(Collected data)
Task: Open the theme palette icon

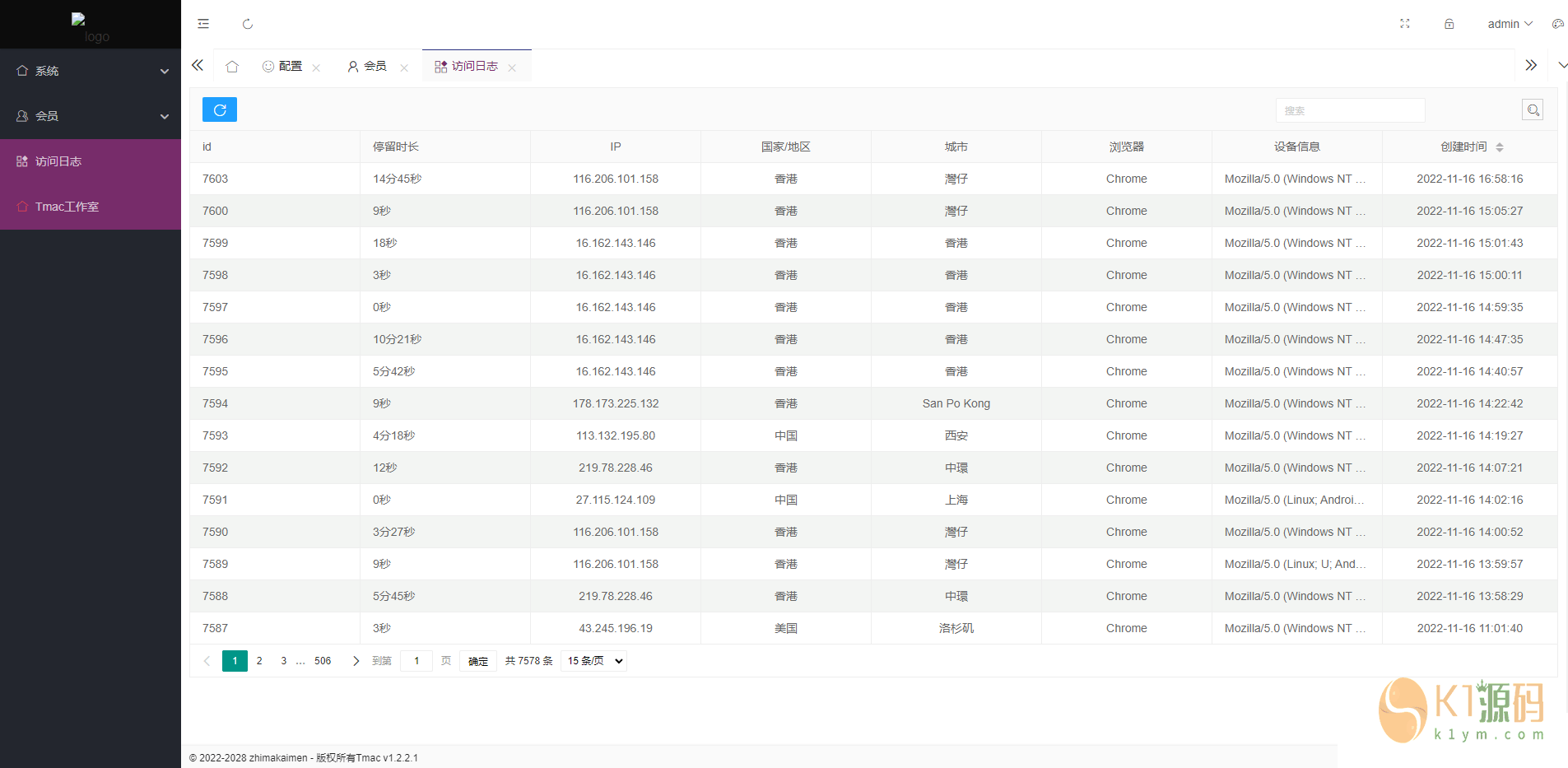Action: coord(1557,24)
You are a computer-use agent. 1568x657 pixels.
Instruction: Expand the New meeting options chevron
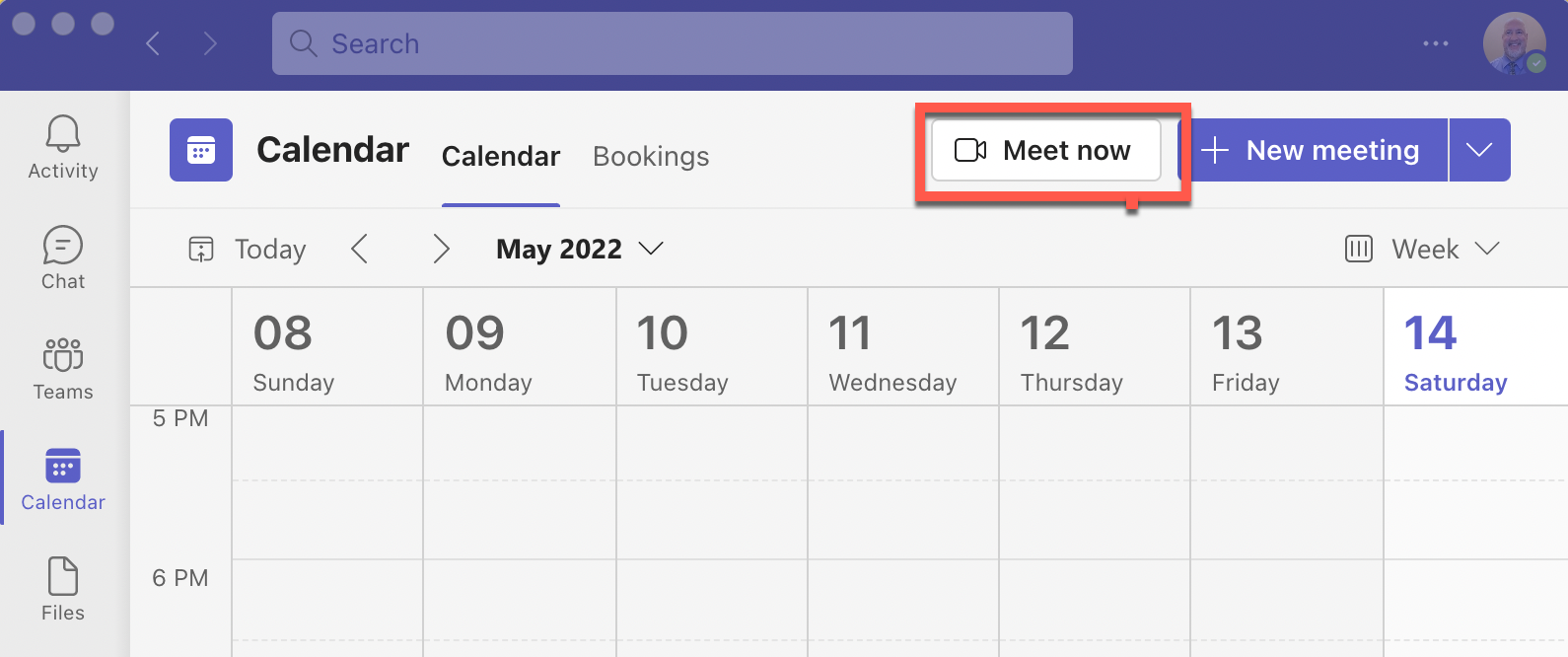(x=1479, y=150)
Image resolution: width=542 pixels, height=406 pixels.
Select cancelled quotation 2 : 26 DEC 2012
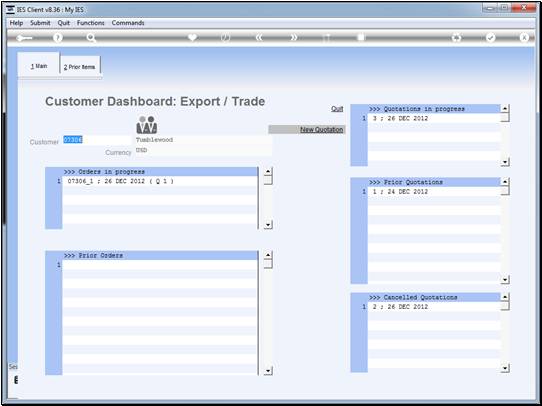434,306
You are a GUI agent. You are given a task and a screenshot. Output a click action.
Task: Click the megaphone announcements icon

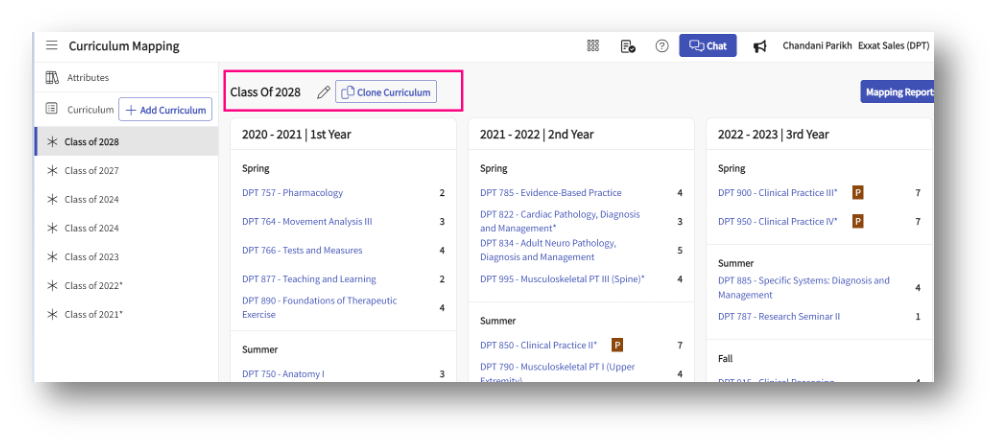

◆ Task item:
Your copy should be the entries retyped exactly, with no images in it.

◆ Task response:
Task: Open the theme palette icon

Action: coord(1557,24)
You are a computer-use agent. 1568x657 pixels.
Instruction: Expand the New meeting options chevron
(x=1479, y=150)
Image resolution: width=542 pixels, height=406 pixels.
Select cancelled quotation 2 : 26 DEC 2012
434,306
You are a GUI agent. You are given a task and a screenshot. Output a click action.
Task: Click the megaphone announcements icon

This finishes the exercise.